DIRECTIONS:
Give the data again exactly as written, without any of its pictures.

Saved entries
┌──

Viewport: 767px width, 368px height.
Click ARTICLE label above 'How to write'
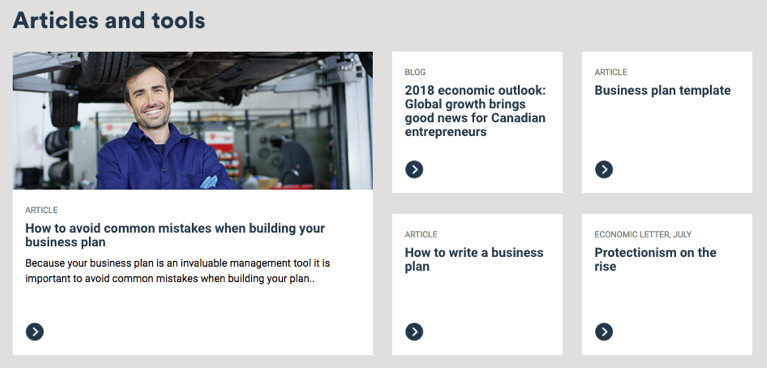(x=421, y=234)
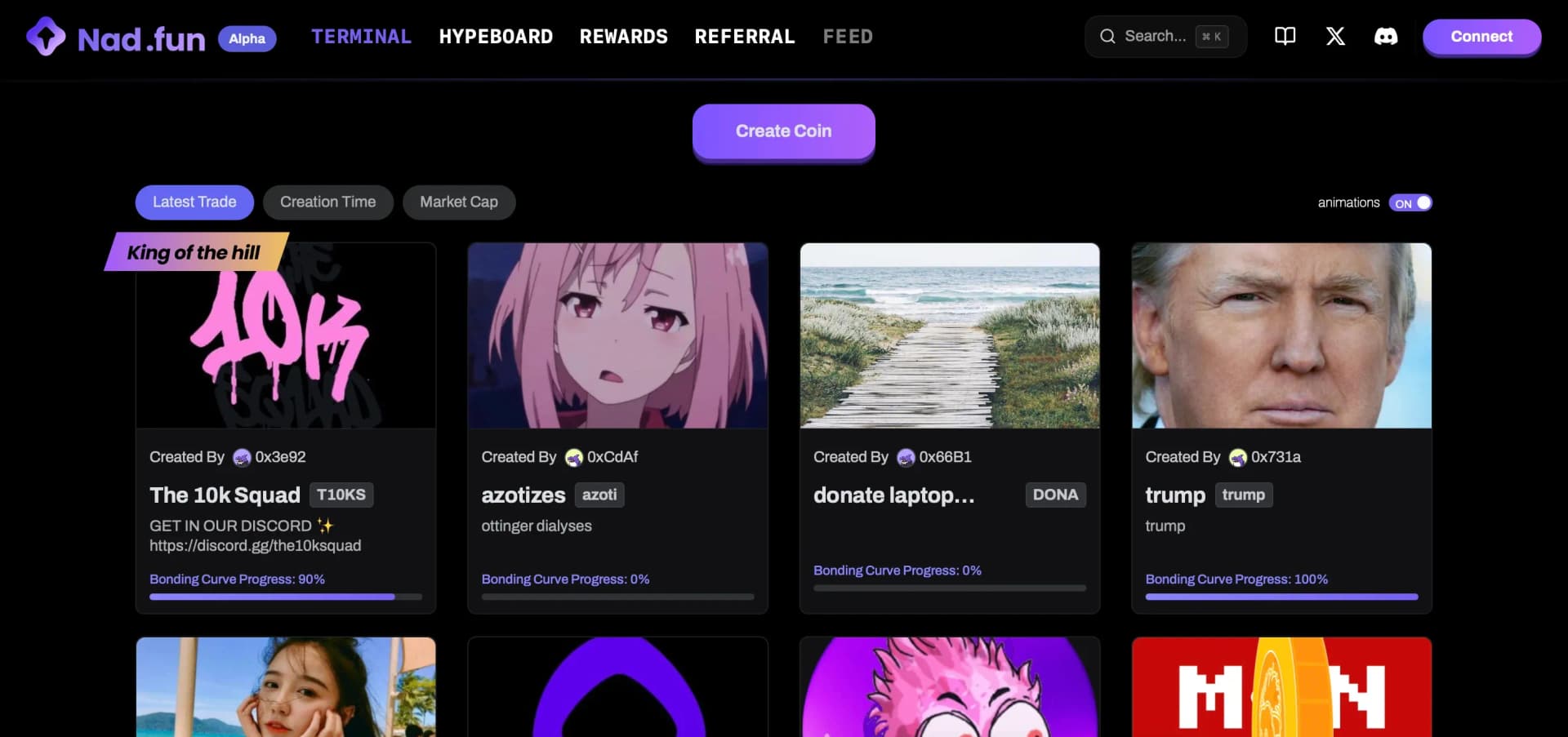This screenshot has height=737, width=1568.
Task: Open the X (Twitter) icon
Action: pyautogui.click(x=1335, y=36)
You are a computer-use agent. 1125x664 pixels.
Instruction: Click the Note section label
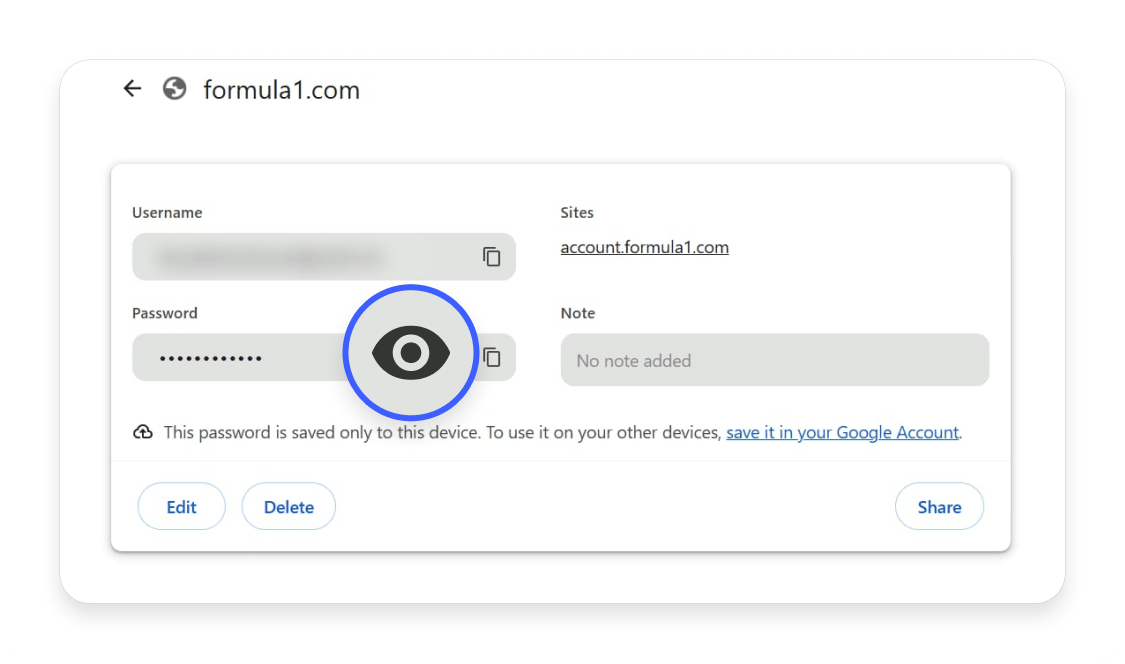578,313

└──

ANSWER TO THIS TASK:
Viewport: 767px width, 368px height.
Click ARTICLE label above 'How to write'
(x=421, y=234)
This screenshot has height=737, width=1568.
Task: Open the X (Twitter) icon
Action: pyautogui.click(x=1335, y=36)
You are a computer-use agent. 1125x664 pixels.
Instruction: Click the Note section label
578,313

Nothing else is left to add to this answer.